The origin and radiation mechanisms of high-energy emissions from pulsars have remained mysterious since their discovery. Here we report, based on a sample of 68 pulsars, observational connection of non-thermal X-ray emissions from pulsars with their timing properties and thermal emissions, which may provide some constraints on theoretical modeling. Besides strong correlations with the spin-down power $\dot{E}$ and the magnetic field strength at the light cylinder B_lc, the non-thermal X-ray luminosity in 0.5-8 keV, L_p, represented by the power-law component in the spectral model, is found to be strongly correlated with the highest possible electric field strength in the polar gap, E_pc, of the pulsar. The spectral power index Γ_p of that power-law component is also found, for the first time in the literature, to strongly correlate with $\dot{E}$, B_lc, and E_pc, thanks to the large sample.
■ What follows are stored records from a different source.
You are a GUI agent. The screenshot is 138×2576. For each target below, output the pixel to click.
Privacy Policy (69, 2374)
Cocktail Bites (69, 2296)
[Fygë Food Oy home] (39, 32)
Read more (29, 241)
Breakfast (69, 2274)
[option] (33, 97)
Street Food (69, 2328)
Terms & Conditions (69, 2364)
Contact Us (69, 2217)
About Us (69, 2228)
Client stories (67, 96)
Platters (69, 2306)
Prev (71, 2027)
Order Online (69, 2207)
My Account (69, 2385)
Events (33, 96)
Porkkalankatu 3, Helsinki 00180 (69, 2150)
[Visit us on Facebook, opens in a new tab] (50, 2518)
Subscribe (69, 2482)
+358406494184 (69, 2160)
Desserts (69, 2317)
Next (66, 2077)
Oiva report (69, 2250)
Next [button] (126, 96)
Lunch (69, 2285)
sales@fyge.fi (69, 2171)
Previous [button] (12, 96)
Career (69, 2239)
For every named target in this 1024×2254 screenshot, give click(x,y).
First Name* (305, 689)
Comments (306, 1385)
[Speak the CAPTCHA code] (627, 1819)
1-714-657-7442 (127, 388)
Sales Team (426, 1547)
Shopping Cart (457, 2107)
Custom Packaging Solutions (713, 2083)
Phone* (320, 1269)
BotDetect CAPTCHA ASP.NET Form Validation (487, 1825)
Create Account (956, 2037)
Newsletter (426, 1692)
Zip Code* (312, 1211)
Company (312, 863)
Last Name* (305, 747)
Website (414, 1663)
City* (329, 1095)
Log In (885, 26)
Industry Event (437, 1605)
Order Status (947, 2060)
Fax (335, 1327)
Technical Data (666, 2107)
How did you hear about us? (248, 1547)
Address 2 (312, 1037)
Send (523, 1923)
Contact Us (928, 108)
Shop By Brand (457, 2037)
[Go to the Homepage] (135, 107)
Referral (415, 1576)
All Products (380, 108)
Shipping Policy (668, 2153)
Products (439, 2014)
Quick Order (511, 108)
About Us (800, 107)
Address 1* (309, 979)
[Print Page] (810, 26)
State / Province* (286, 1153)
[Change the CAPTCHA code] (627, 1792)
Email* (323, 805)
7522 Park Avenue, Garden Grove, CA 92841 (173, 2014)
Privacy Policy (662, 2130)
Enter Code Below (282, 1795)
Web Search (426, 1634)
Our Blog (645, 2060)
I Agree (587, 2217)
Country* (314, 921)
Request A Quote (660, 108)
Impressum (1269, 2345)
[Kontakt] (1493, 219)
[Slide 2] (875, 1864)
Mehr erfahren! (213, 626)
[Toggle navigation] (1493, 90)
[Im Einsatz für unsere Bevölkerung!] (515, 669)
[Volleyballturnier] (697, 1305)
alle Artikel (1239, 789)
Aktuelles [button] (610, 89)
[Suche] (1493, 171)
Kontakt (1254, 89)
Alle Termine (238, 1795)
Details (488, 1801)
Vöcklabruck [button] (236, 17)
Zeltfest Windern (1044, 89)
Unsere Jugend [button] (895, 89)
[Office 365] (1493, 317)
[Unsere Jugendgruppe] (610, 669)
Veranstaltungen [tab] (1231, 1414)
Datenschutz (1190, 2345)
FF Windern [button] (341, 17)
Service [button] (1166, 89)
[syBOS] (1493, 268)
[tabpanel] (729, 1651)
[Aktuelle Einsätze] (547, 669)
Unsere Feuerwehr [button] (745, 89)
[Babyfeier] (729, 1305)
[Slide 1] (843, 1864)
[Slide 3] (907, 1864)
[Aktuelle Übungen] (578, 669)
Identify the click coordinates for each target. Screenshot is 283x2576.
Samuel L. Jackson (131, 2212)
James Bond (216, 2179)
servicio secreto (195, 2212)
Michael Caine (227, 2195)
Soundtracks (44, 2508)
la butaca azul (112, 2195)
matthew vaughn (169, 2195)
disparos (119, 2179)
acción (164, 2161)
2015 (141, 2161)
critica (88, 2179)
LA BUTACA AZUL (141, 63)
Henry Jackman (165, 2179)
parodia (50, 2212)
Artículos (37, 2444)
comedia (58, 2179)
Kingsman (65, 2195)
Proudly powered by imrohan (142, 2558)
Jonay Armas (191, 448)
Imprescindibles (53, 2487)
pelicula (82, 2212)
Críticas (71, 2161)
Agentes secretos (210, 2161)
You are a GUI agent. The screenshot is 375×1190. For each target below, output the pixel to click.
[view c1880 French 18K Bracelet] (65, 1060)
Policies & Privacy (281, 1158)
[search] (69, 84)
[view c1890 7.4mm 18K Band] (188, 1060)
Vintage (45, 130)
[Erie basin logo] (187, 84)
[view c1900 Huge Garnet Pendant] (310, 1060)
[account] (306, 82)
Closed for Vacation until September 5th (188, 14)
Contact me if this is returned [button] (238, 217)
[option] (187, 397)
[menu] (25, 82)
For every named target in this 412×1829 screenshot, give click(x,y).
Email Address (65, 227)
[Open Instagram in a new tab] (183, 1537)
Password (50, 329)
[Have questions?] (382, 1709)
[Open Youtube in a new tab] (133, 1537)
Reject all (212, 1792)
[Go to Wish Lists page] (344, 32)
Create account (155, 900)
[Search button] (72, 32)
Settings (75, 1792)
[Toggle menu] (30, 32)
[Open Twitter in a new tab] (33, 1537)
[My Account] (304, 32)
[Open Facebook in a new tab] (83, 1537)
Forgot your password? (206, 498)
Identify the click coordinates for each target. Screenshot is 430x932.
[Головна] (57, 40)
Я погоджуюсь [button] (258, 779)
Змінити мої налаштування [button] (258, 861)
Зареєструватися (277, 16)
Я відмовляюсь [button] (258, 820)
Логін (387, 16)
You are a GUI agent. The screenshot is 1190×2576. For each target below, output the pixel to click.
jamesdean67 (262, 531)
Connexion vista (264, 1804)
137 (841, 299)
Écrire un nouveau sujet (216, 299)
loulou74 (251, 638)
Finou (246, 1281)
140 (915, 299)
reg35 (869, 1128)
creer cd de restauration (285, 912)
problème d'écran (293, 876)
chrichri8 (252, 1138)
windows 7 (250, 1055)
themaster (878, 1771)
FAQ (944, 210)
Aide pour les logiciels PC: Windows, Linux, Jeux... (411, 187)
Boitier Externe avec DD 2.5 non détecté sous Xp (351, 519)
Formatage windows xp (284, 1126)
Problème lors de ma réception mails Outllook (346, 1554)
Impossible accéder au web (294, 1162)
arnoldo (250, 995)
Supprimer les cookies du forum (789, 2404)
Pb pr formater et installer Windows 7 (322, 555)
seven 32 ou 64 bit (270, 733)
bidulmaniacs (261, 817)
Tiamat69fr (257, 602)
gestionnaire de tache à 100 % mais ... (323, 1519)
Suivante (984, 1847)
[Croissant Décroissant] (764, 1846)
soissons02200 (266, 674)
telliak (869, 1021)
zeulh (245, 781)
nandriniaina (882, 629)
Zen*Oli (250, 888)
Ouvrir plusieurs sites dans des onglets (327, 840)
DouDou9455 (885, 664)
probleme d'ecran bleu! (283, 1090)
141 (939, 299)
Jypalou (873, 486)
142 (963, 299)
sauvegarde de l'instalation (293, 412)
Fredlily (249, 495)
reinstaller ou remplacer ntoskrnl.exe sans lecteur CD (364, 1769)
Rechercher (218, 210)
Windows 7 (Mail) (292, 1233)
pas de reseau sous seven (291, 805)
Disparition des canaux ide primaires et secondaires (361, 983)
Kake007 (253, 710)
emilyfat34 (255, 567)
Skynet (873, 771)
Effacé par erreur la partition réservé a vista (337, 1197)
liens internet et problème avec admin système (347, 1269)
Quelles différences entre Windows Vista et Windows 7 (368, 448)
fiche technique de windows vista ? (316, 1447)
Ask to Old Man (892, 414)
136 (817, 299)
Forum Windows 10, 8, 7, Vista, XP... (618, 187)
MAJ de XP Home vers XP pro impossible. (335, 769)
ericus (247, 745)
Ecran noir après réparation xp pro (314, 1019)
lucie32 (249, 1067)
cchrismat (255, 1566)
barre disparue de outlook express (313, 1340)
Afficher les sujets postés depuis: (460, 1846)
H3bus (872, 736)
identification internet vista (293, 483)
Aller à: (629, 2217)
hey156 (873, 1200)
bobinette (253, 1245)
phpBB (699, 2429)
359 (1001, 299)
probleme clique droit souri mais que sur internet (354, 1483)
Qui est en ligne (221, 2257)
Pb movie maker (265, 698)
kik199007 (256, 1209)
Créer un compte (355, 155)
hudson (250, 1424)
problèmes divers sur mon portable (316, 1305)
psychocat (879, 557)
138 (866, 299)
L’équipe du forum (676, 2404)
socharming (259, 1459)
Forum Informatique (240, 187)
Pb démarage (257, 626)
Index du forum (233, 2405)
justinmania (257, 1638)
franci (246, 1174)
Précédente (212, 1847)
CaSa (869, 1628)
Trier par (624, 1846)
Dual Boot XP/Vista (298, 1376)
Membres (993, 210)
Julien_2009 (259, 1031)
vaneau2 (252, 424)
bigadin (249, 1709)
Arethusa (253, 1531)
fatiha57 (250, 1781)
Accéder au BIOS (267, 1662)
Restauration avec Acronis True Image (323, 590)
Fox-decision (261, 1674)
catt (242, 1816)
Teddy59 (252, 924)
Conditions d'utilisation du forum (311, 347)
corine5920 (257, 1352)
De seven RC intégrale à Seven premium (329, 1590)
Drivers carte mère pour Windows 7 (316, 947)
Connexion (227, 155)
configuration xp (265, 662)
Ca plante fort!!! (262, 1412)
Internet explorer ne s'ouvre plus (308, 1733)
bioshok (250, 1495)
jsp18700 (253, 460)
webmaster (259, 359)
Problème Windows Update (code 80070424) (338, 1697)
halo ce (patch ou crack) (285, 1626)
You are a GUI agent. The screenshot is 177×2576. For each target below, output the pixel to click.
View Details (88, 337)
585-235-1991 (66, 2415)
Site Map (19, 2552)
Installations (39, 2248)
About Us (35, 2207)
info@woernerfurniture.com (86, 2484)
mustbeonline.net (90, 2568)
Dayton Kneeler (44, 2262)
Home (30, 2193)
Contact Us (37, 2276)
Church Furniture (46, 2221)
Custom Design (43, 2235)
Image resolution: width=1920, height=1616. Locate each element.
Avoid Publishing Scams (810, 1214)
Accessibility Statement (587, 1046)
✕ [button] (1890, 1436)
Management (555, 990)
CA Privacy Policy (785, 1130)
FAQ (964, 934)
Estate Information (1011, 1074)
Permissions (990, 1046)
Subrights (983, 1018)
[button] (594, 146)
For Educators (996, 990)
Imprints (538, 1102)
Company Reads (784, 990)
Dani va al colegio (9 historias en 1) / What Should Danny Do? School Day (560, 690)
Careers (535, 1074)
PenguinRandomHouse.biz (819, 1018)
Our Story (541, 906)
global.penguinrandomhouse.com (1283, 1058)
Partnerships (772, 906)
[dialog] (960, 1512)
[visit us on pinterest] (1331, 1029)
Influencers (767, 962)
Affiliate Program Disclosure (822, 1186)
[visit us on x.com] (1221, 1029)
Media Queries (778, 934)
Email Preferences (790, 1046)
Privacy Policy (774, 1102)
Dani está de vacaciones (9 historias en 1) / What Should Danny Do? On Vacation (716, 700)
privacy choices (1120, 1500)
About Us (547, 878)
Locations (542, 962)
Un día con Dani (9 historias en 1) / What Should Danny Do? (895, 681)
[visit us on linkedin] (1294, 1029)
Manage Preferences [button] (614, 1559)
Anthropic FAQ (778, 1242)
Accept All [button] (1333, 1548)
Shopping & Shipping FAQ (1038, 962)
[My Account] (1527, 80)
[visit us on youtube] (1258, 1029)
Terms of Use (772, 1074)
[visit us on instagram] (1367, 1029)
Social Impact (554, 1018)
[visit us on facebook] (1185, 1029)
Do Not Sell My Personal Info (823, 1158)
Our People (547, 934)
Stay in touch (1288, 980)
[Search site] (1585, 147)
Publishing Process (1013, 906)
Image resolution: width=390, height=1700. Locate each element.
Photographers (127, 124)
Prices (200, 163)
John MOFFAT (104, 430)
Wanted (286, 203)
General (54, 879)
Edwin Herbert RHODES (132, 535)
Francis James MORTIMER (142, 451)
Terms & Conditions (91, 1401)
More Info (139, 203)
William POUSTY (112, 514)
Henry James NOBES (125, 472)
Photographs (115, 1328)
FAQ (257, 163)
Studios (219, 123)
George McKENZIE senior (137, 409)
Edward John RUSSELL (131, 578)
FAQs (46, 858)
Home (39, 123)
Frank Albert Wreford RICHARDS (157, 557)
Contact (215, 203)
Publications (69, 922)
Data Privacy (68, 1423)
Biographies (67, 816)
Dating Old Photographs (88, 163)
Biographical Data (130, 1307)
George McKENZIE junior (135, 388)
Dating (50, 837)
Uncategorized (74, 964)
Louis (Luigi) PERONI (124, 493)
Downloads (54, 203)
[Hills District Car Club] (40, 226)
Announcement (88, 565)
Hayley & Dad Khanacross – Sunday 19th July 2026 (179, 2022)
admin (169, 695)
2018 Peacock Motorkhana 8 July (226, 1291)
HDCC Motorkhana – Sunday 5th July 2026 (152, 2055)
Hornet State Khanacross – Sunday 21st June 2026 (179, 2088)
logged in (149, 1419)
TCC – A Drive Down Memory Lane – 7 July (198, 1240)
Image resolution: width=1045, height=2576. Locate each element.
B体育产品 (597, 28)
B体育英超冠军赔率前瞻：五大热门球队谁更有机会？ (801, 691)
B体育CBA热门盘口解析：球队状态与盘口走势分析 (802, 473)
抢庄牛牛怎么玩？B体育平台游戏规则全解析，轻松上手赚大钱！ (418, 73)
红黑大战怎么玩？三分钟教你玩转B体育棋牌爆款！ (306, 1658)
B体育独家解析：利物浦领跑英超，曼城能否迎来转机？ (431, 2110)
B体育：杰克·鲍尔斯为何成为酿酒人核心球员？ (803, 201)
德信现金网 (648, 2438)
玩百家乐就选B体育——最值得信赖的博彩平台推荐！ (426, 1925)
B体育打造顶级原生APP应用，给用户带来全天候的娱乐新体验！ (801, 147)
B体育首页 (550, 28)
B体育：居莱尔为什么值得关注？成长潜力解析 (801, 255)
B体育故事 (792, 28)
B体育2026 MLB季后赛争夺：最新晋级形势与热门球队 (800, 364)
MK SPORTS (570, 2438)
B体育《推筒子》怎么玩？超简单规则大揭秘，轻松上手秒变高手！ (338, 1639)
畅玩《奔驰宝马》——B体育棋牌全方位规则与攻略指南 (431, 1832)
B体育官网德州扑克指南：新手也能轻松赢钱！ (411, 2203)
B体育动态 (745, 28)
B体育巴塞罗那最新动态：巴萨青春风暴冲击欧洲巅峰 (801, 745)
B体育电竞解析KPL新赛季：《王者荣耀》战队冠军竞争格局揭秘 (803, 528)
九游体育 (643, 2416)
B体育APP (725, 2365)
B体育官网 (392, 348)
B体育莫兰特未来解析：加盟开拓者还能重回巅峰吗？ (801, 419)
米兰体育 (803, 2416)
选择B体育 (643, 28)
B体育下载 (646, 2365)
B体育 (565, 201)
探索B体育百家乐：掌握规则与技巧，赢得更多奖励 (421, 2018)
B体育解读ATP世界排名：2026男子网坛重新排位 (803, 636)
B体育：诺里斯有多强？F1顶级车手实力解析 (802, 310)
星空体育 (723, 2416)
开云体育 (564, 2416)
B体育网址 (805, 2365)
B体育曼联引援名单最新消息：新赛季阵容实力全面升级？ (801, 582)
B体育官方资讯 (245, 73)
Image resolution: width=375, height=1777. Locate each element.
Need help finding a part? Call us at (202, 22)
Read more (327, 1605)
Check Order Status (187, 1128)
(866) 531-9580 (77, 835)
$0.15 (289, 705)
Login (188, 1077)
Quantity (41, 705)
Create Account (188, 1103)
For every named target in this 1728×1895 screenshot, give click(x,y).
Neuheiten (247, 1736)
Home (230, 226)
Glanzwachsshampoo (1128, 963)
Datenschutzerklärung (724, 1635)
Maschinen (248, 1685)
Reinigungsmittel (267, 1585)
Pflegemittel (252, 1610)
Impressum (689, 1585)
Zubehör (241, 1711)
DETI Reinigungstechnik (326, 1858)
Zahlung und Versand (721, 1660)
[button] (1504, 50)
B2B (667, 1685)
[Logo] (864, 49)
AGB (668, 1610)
In addition, we found that L_p can be well described by L_p ∝ T^5.96 ± 0.64^R2.24 ± 0.18^, where T and R are the surface temperature and the emitting-region radius of the surface thermal emission, represented by the blackbody component in the spectral model. Γ_p, on the other hand, can be well described only when timing variables are included and the relation is $\Gamma _{\rm p}= \log (T^{-5.8\pm 1.93}R^{-2.29\pm 0.85}P^{-1.19\pm 0.88}\dot{P}^{0.94\pm 0.44})$ plus a constant. These relations strongly suggest the existence of connections between surface thermal emission and electron-positron pair production in pulsar magnetospheres.